Activity:
From the entries below, copy every line holding the word "perform".

Records for the task:
____________
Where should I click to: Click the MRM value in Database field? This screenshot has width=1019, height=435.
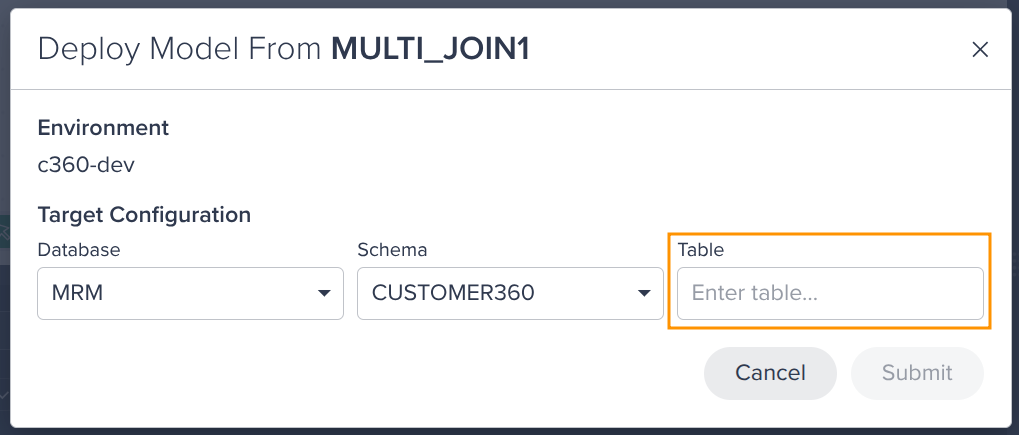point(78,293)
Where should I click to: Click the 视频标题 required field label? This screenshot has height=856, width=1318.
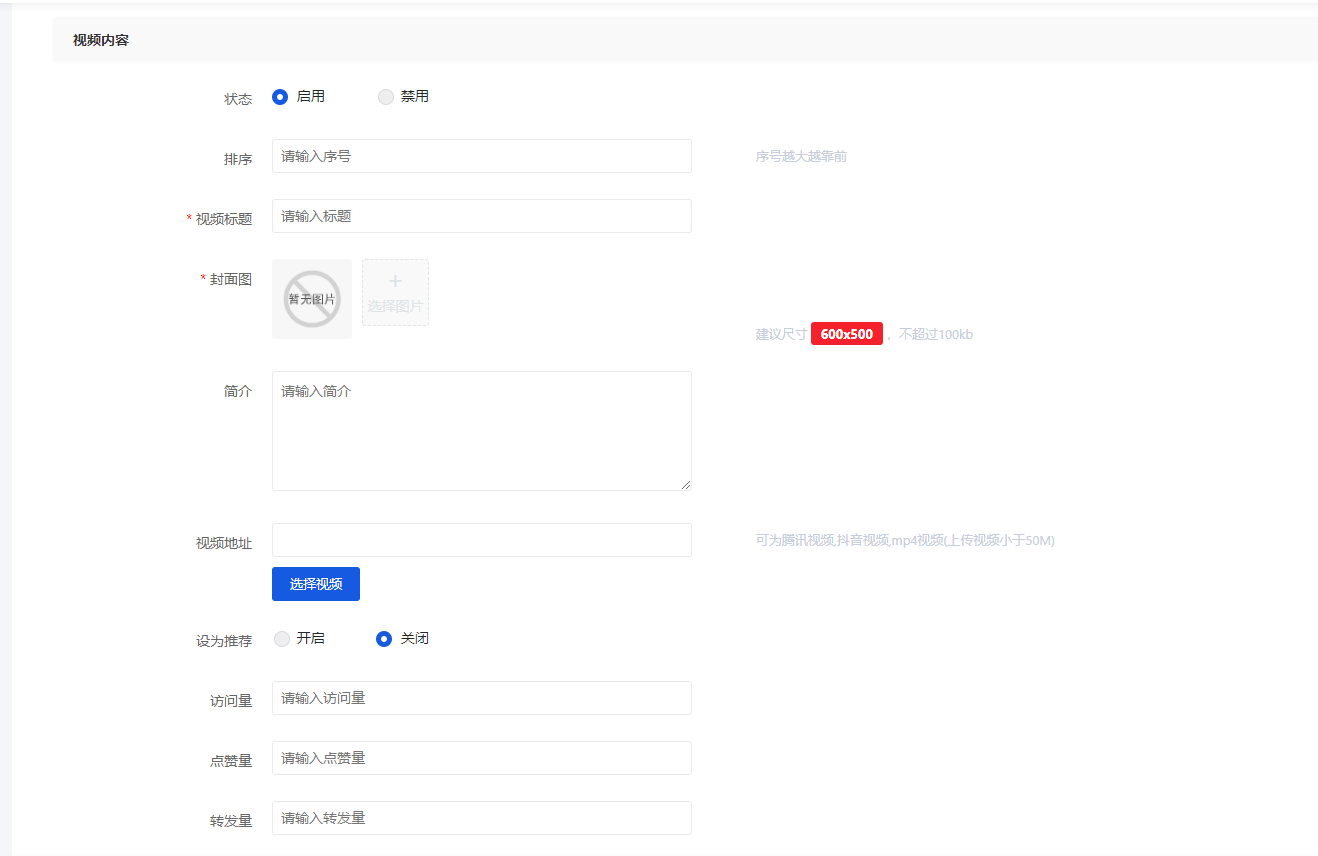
____________
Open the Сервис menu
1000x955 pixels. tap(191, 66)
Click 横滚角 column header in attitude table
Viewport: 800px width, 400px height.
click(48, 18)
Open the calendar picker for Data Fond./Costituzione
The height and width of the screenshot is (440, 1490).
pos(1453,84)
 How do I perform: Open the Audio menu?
____________
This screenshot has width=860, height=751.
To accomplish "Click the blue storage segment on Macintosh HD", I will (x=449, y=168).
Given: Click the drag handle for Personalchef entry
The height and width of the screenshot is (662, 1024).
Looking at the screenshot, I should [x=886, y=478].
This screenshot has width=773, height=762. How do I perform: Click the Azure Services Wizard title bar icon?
____________
Result:
 How do I perform: Open the Audio menu?
This screenshot has width=773, height=762. How do I perform: Click the Azure Services Wizard title bar icon?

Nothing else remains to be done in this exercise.